Joanne Chory
joanne-chory

Joanne Chory
Professor and Director, PBIO Lab

“Our lab is interested in identifying the mechanisms that plants use to respond to changes in their environment, particularly light. Our hope is that by discovering the molecular triggers that determine whether a plant matures into a spindly or robust specimen, we can contribute to efforts to increase crop yield and alleviate hunger.”

Plants by nature may be rooted to one spot, but they are remarkably adept at making the most of their digs. Activating a complex series of molecular switches that regulate their growth patterns, they literally seek their place in the sun by reacting to changes in their surroundings in ways that maximize their chances for survival.

Chory and her team have recently identified two pathways that govern different aspects of plant growth. For light-loving plants, competing with larger flora for a share of the sun can lead to so-called shade avoidance syndrome—a set of responses in which they expend their growth resources toward stem elongation rather than bulking up harvestable portions such as leaves and seeds. Using the reference plant Arabidopsis thaliana, Chory’s group identified a series of genes that plays roles in the shade response and identified one that encoded a new enzyme. She and her colleagues determined that the enzyme uses the amino acid tryptophan to synthesize auxin, a hormone that regulates plant growth. This pathway is rapidly deployed to synthesize auxin at the high levels required to initiate the multiple changes in body plan associated with shade avoidance. Despite auxin’s importance for plant growth and development, the details of how it is synthesized have puzzled plant biologists. Multiple biochemical pathways for the production of auxin have been proposed, but the specific function of each pathway and how they all intersect is not known. Now the role of at least one pathway has become clearer.

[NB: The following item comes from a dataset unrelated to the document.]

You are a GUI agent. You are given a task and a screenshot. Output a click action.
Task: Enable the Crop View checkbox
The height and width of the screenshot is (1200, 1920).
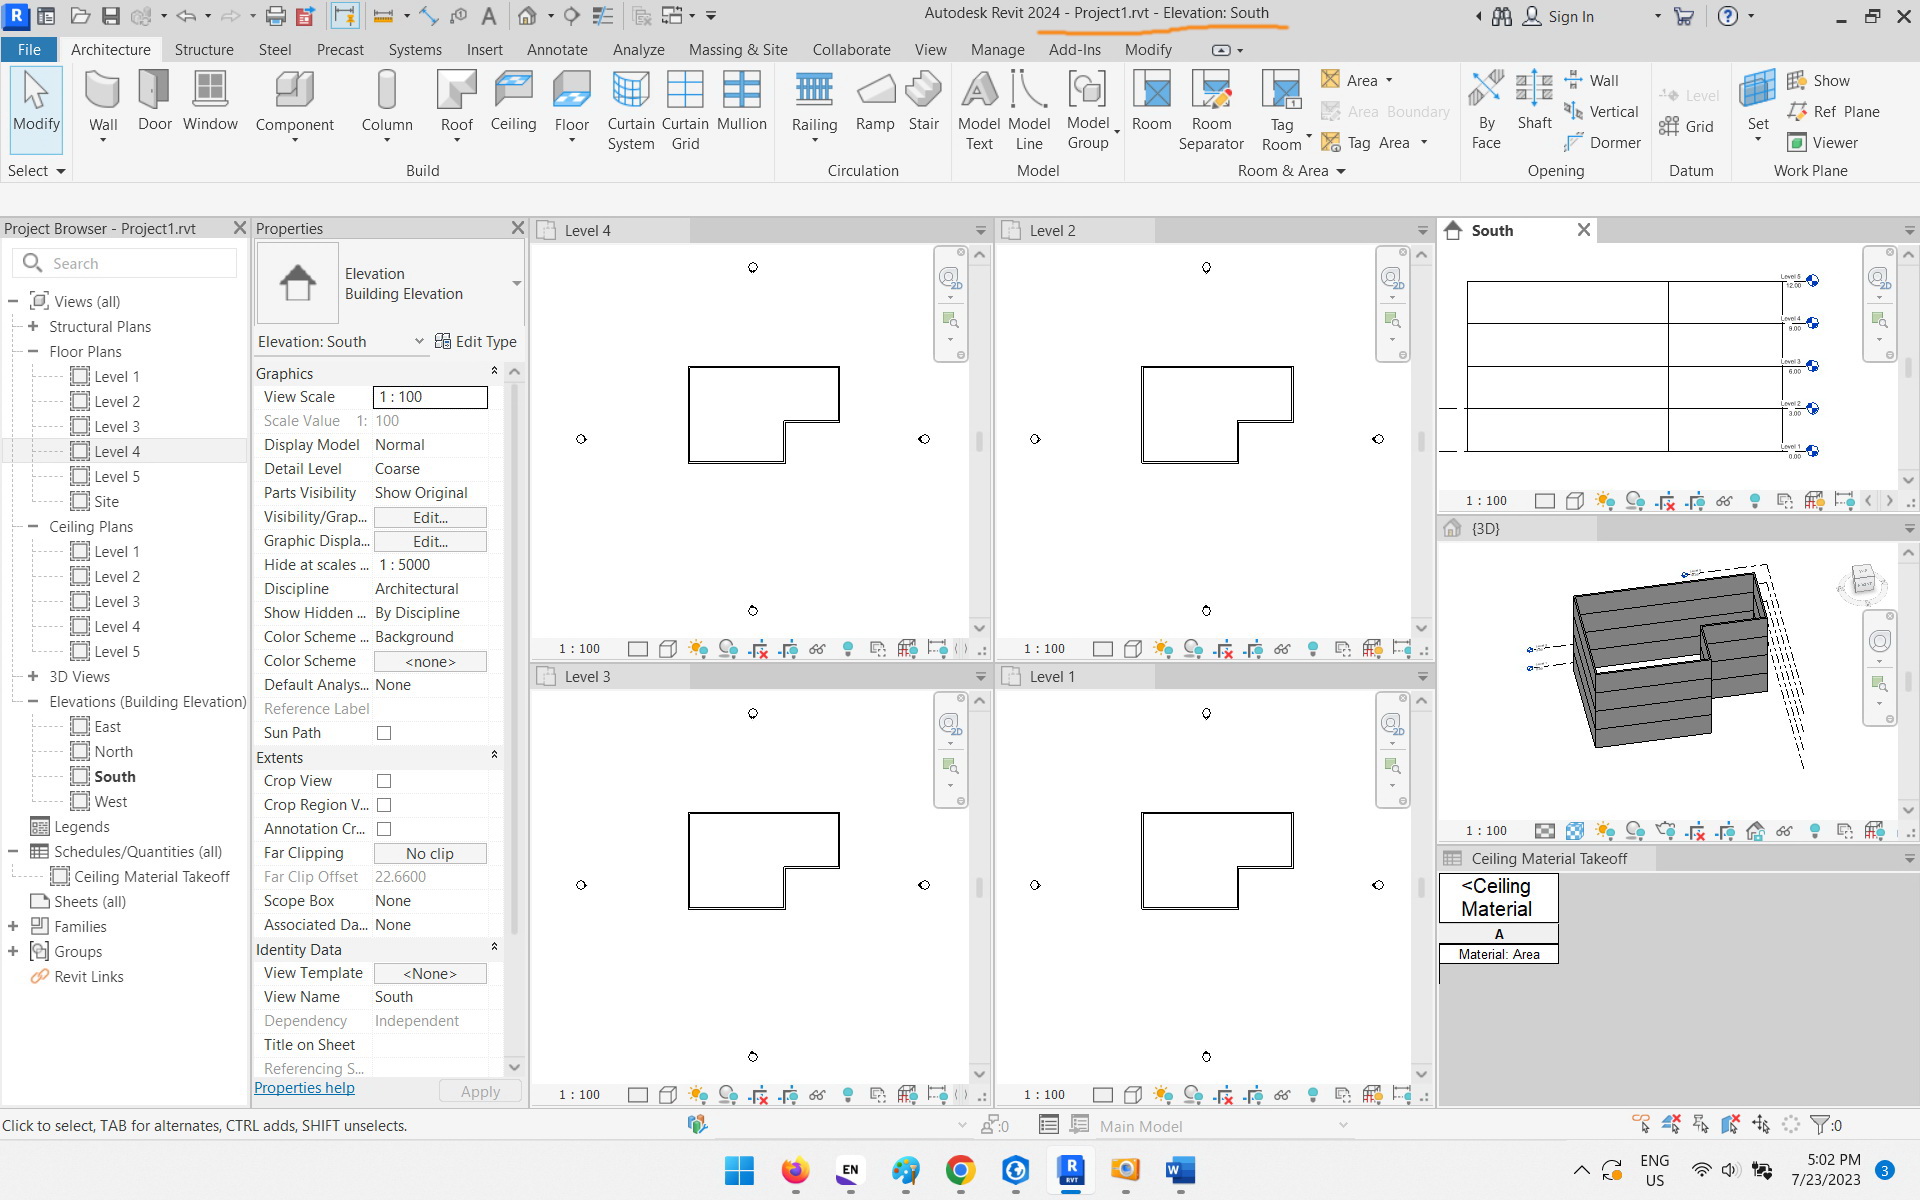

Starlight, not daylight, lies at the heart of another recent discovery by Chory and her colleagues. At least since Charles Darwin, scientists have known that many plants grow in regular nightly spurts, with plant stems elongating fastest in the hours just before dawn. Chory’s lab has identified the genes controlling those bursts of rhythmic growth. They found that expression of a large number of genes scattered around the Arabidopsis genome dealing with hormone biosynthesis, hormone signaling, and hormone metabolism are all tightly correlated with rhythmic plant growth.

These discoveries could eventually allow scientists to design crops that can grow substantially faster and produce more food than the most productive varieties today.